## Data to examine:
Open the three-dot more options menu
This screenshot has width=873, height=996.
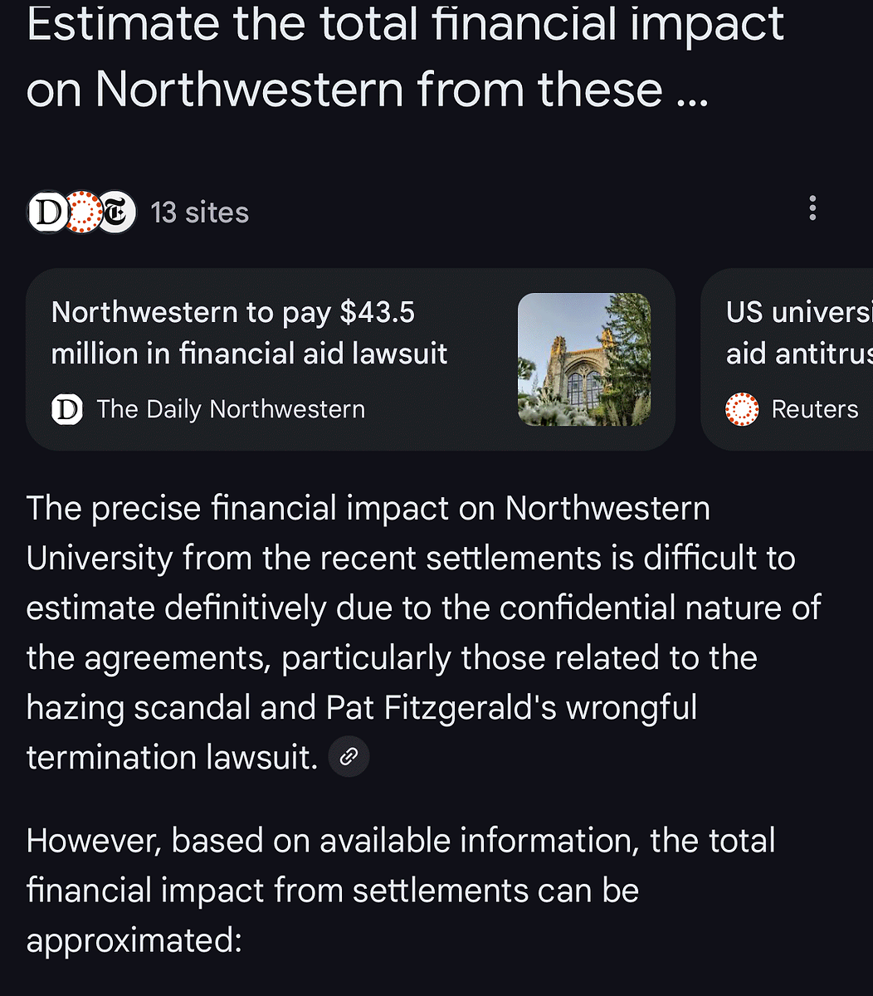812,208
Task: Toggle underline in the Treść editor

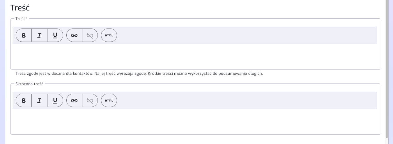Action: tap(55, 35)
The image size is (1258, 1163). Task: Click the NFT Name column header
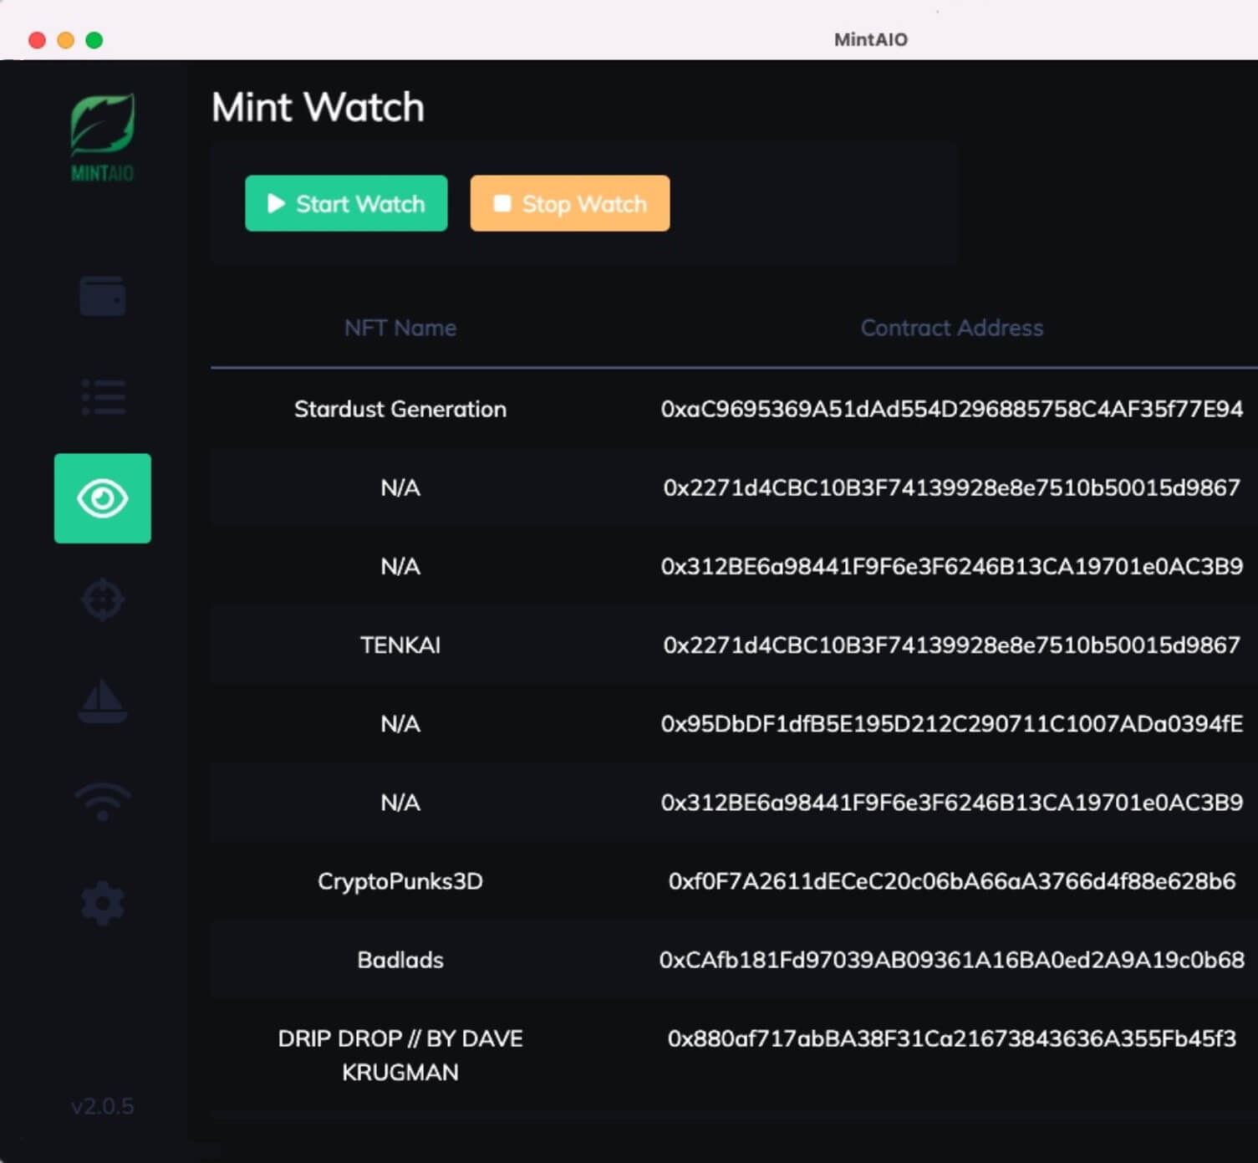tap(400, 328)
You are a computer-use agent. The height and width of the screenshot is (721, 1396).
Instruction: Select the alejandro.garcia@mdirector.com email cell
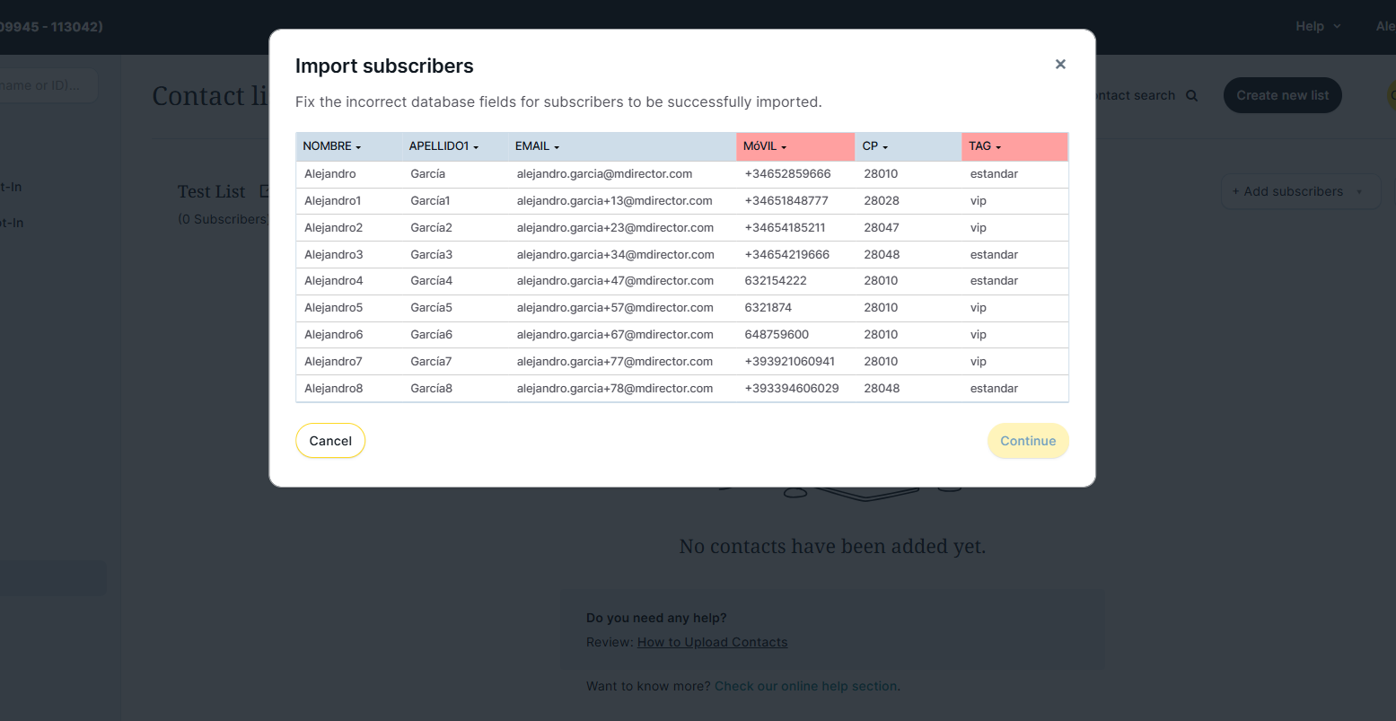[x=604, y=174]
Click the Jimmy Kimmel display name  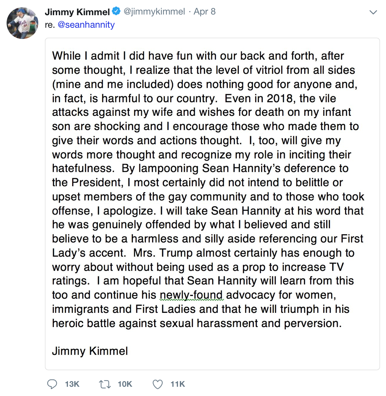click(x=77, y=12)
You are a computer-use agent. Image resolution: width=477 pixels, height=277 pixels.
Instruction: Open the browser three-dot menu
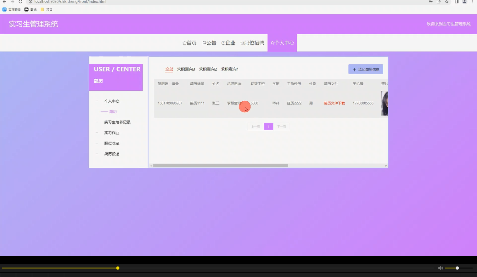coord(473,2)
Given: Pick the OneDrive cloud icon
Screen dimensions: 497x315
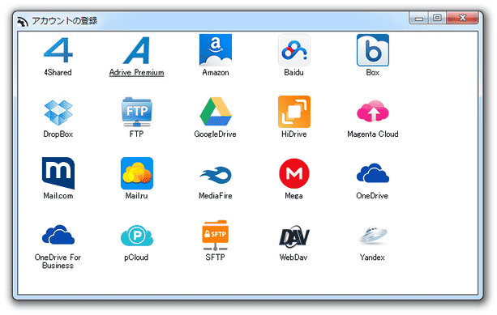Looking at the screenshot, I should [x=373, y=172].
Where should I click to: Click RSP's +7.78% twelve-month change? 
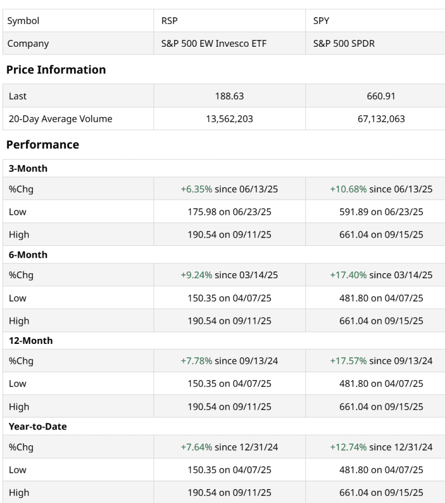[196, 361]
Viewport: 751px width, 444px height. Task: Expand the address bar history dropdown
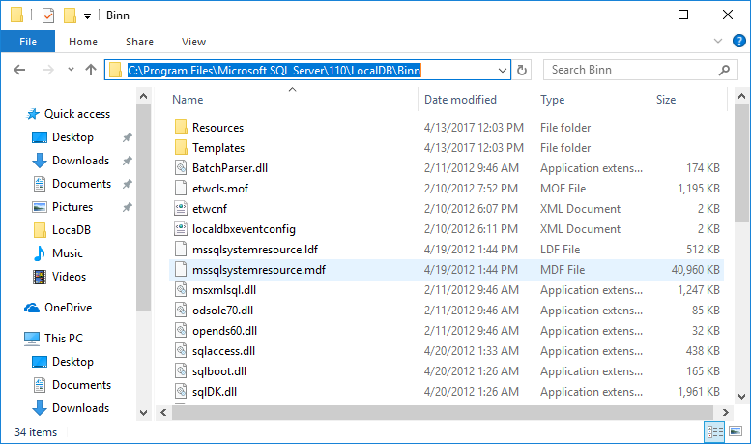pyautogui.click(x=502, y=70)
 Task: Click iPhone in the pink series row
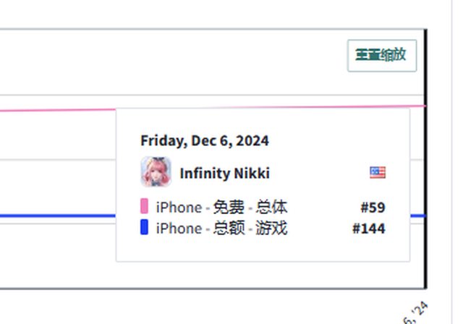179,208
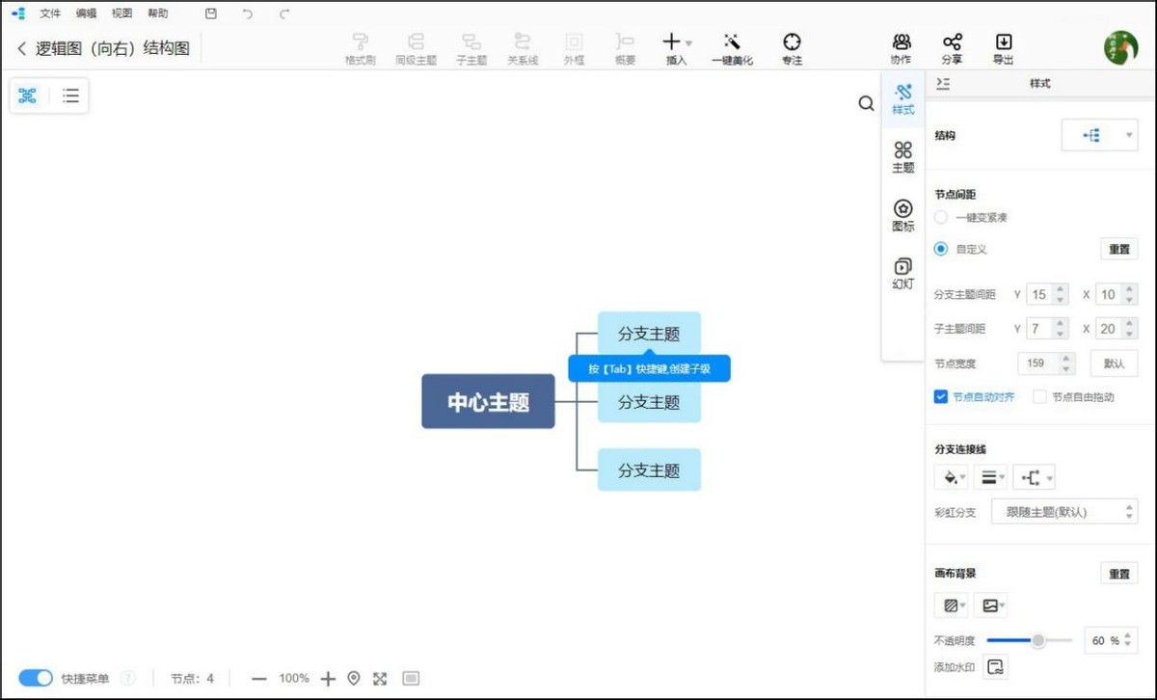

## Task directions:
Restate word for word only the lines that run from the line holding "Viewport: 751px width, 444px" to the end of the data, both ends kept, leaving every picture out.

## Expected output:
Viewport: 751px width, 444px height. Task: Expand the address bar history dropdown
pyautogui.click(x=502, y=70)
 Task: Click iPhone in the pink series row
179,208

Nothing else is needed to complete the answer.